There’s no court case against believing in stereotypes or thinking that certain kinds of hateful jokes or comments are funny. So the answers to many of our challenges today can’t necessarily be found in our laws. As you go forth, when you encounter folks who still hold the old prejudices because they’ve only been around folks like themselves, when you meet folks who think they know all the answers because they’ve never heard any other viewpoints, it’s up to you to help them see things differently.

Maybe that starts simply in your own family, when grandpa tells that off-colored joke at Thanksgiving, or you’ve got an aunt talks about ‘those people’. Well, you can politely inform them that they’re talking about your friends. Because this issue is so sensitive, is so complicated, so bound up with a painful history. And we need your generation to help us break through. We need all of you to ask the hard questions and have the honest conversations, because that is the only way we will heal the wounds of the past and move forward to a better future.

In response, I said on Facebook, ‘I get that we can disagree with things our families do, but the First Lady seems to veer close to recommending that we dishonour our parents for saying politically incorrect things.’

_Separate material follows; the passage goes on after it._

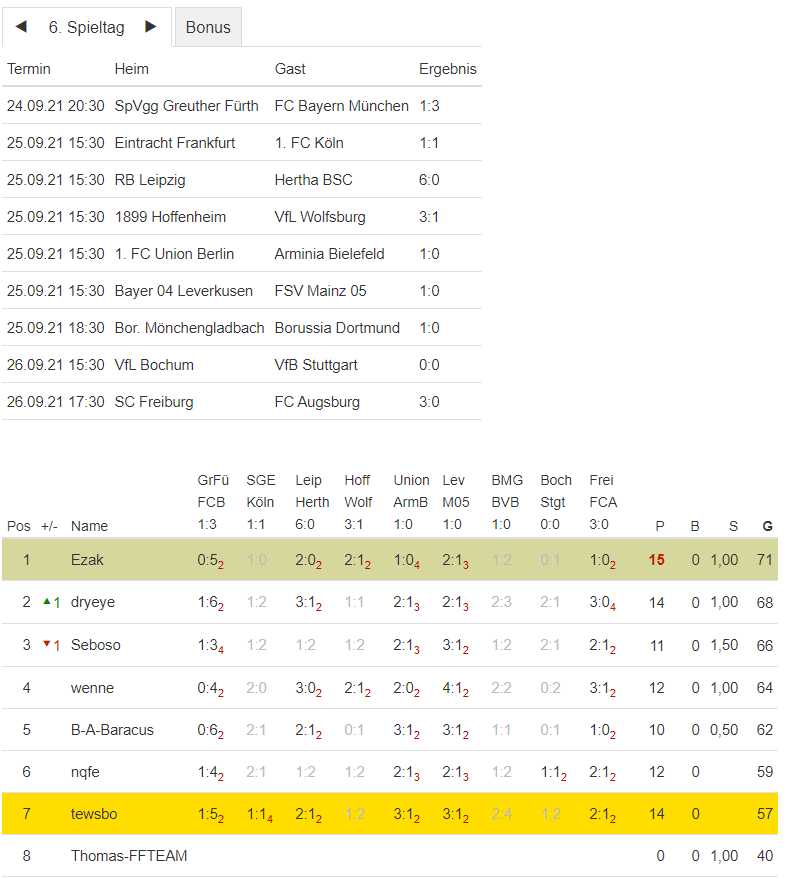790x879 pixels.
Task: Go to the previous Spieltag arrow
Action: [x=21, y=27]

To some readers, I may seem to have overreached. Certainly the allegations of some, that the First Lady’s suggestions strongly resemble those of 1984, are excessive. There is, I do think, a potential slippery slope toward something like Maoist rejection of family authority, but such an implication requires more to be read into the First Lady’s words than responsible reading can furnish. Still, some of her words I do find objectionable.

Rightly has she has pointed out that laws alone cannot heal the wounds of the past, that we need to ask hard questions and have honest conversations. But then she has also remarked, ‘Well, you can politely inform them [a grandfather or an aunt] that they’re talking about your friends.’ Colour me triggered, but that is not how one speaks to one’s elders.

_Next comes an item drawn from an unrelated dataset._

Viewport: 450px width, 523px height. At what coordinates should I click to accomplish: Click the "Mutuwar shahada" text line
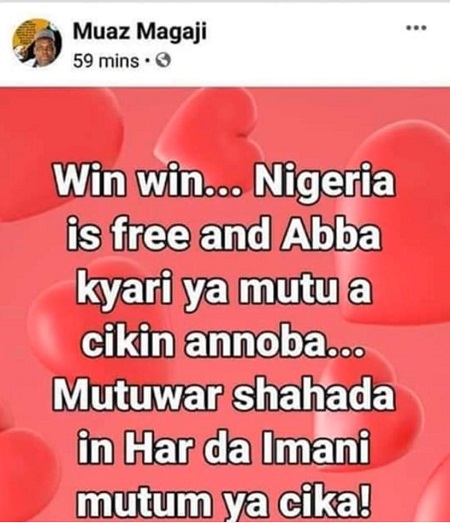tap(224, 394)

To me, the idea of asking one’s parents to reconsider their prejudices about a certain group just because one counts ‘those people’ as one’s friends is ludicrous. For such a thing to be thought in Chinese, let alone said to one’s social superiors, is almost inconceivable. We Chinese have the expression 猪朋狗友: pig and dog friends, or profligate companions. Is my son to rule me by his choice of friends, or am I to rule his choice of friends? If my child pulled on me what the First Lady has suggested, I would probably say, ‘And you keep such friends? Are they the ones teaching you to talk to me that way?’ That my child keeps bad company out of naïveté, a bad life choice, is likely; that my child’s callow life choices, opposite to mine, should compel me to rethink my life is a perverted thought. By the same logic, even though much racial prejudice is irrational and leads people to treat one another in ungodly ways, a child’s choices are no rational basis for a change in opinion.

I am not saying it is impossible to be wrong and learn something from one’s children; but to expect one’s parents to reconsider just because one has oneself made different choices seems arrogant in the extreme. And so, silly as it may seem, I do not think my assessment of the First Lady’s suggestion silly. When I see ‘politely inform’, I ask: To what end? The end is, quite explicitly, for the younger to influence the elder by the pressure of his own choices. So children have also been known through such emotional blackmail to change their parents’ minds by declaring themselves gay. So to speak in earnest, and not in ridicule of liberal White children, is impudent. If one is to resist racism in earnest, such rhetorical topoi, which lay claim to a kind of personal superiority (by being with the times, rather than by having the experience of age), are not the way to go with one’s elders; rather, one must rely on logical demonstration upon sound premises, without such ethical pretences as enlightenment by reason of youth.